ЗОВ БОЖИЙ И ПУТЬ СПАСЕНИЯ

Беседа I

   С каждым годом мне представляется все более трудным сказать на наших говениях что-то новое; мы столько лет живем одной, общей церковной жизнью, столько лет делимся чувствами и мыслями, столько лет слышим те же Евангельские чтения и врастаем в них вместе, что кажется, я могу лишь повторять то, что столько раз говорилось.

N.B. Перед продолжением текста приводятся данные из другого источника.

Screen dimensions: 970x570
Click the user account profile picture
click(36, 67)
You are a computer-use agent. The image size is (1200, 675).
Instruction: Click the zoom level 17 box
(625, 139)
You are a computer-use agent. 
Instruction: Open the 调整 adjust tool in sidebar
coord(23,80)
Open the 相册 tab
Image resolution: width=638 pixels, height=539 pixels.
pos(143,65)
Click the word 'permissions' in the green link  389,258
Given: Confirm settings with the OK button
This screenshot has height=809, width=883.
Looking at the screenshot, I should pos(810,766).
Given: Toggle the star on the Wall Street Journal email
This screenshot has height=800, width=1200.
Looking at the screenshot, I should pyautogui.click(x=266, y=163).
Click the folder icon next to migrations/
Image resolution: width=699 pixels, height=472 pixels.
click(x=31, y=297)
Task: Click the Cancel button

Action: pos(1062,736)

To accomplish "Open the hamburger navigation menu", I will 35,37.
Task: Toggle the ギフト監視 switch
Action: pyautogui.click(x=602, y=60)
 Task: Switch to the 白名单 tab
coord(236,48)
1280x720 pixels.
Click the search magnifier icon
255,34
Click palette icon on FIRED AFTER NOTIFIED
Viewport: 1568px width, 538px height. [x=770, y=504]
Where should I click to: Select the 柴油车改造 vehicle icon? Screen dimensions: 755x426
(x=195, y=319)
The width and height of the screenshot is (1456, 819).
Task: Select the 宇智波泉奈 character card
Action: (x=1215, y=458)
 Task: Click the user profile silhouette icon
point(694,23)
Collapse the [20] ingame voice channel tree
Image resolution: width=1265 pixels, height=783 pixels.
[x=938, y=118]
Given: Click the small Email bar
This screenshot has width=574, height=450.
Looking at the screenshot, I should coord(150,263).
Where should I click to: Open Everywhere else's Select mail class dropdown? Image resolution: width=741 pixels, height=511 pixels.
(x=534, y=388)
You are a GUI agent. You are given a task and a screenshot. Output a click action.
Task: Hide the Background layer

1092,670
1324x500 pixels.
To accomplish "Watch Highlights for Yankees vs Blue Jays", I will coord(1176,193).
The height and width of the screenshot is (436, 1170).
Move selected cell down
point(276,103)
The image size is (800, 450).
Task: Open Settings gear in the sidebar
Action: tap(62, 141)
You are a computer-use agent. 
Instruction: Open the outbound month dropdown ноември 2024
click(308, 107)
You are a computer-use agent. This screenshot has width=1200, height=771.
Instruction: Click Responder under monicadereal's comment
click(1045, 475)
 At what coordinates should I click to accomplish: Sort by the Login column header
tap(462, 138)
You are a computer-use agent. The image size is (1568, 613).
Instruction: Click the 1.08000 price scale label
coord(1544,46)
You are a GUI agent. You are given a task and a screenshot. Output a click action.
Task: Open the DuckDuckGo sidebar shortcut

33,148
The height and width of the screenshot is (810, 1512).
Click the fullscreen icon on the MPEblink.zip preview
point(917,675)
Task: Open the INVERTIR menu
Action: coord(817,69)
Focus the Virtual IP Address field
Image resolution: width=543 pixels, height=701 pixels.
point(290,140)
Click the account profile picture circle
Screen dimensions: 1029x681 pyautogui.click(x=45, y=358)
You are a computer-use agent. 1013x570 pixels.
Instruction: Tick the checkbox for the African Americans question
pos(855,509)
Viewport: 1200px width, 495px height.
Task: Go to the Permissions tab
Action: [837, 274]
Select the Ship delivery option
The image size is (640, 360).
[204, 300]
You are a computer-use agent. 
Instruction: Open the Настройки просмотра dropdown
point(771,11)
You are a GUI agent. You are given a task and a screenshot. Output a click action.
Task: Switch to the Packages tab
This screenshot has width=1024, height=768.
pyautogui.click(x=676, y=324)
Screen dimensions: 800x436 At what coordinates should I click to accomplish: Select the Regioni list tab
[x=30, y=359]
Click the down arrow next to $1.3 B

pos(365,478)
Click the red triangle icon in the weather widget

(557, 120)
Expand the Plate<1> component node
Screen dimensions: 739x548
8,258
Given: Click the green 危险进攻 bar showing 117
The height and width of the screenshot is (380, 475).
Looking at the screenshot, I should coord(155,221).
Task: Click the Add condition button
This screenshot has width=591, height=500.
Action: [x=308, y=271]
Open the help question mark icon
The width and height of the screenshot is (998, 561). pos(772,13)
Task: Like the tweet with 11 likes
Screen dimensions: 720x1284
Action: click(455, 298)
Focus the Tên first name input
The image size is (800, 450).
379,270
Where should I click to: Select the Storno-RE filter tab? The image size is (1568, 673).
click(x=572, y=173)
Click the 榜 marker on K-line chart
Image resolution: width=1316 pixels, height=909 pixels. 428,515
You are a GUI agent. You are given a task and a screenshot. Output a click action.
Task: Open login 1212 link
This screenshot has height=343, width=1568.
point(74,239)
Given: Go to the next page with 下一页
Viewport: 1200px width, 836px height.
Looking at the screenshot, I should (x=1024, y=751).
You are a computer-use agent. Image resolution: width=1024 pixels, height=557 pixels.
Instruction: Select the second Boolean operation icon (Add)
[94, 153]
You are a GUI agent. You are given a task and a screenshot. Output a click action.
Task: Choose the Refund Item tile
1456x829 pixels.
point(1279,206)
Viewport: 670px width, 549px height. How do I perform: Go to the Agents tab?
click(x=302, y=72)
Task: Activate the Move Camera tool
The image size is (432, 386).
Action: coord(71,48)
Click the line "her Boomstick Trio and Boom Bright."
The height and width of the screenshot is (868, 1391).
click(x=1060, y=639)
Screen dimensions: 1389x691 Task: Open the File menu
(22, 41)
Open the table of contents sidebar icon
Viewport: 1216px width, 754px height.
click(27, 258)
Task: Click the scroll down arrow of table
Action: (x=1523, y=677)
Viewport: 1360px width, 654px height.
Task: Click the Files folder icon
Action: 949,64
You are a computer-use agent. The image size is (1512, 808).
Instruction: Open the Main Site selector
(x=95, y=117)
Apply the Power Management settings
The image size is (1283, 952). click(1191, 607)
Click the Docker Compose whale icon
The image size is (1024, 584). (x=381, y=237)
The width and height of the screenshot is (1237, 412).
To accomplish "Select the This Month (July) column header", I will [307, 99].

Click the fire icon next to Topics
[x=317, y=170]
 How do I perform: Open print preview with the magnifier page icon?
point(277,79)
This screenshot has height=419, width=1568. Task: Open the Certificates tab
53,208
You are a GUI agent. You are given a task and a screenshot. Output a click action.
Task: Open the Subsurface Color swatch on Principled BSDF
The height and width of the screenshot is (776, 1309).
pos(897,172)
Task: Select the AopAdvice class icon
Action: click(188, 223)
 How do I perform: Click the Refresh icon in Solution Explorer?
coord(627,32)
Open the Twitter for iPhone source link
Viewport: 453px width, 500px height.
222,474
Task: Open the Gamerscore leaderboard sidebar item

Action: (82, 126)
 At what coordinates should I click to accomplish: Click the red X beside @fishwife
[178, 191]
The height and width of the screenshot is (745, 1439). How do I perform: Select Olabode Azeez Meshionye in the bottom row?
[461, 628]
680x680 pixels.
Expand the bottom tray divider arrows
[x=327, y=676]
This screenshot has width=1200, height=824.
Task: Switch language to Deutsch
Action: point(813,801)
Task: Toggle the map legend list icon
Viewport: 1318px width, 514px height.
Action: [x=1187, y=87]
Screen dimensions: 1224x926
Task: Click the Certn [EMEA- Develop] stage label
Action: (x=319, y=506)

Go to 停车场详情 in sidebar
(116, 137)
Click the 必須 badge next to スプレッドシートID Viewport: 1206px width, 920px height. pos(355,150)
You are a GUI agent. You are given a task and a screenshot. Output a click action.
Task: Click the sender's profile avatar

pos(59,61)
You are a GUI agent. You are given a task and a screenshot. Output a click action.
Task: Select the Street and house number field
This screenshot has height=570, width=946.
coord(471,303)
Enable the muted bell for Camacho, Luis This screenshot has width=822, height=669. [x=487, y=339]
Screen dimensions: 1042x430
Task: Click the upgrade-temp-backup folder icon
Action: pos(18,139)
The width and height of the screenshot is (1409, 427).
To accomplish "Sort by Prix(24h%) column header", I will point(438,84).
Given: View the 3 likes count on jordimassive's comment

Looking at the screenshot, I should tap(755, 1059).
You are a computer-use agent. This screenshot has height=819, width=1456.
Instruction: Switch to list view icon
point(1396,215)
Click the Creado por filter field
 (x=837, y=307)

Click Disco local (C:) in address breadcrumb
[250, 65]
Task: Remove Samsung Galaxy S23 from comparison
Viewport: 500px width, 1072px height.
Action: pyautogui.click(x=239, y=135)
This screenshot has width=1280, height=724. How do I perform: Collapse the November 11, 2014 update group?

   А вместе с тем, если задуматься, какой плод мы принесли за годы нашей жизни оттого, что слышали слова Самого Бога, ставшего Человеком, то приходится признать: Нет! Надо вновь и вновь говорить то же и о том же!.. И говорить надо, и особенно надо принять в собственное сердце, что Господь зовет, молит, убеждает, требует — а мы остаемся такими бесчувственными и глухими. Мы привыкли даже к таким страшным вещам, как повесть о распятии Христовом: когда мы ее слышим, в глубине души что-то нам говорит: Да, но Он воскрес!.. — и поэтому ужас этого события, темнота страшной ночи Великой пятницы еле-еле доходят до нашего сознания, до нашего чувства.
   Когда я говорю «нас», я именно думаю о всех нас и о себе в первую очередь. Когда я впервые читал Евангелие, я был до глубины души, до самых недр своего существа потрясен; казалось: теперь, когда я это знаю — вся жизнь должна стать иной; жить, как все живут, невозможно! И оглядываясь на свою жизнь, я с болью сознаю, что хоть чувство это не потухло, но жизнь не изменилась в такой абсолютной мере, в какой она могла и должна была бы измениться.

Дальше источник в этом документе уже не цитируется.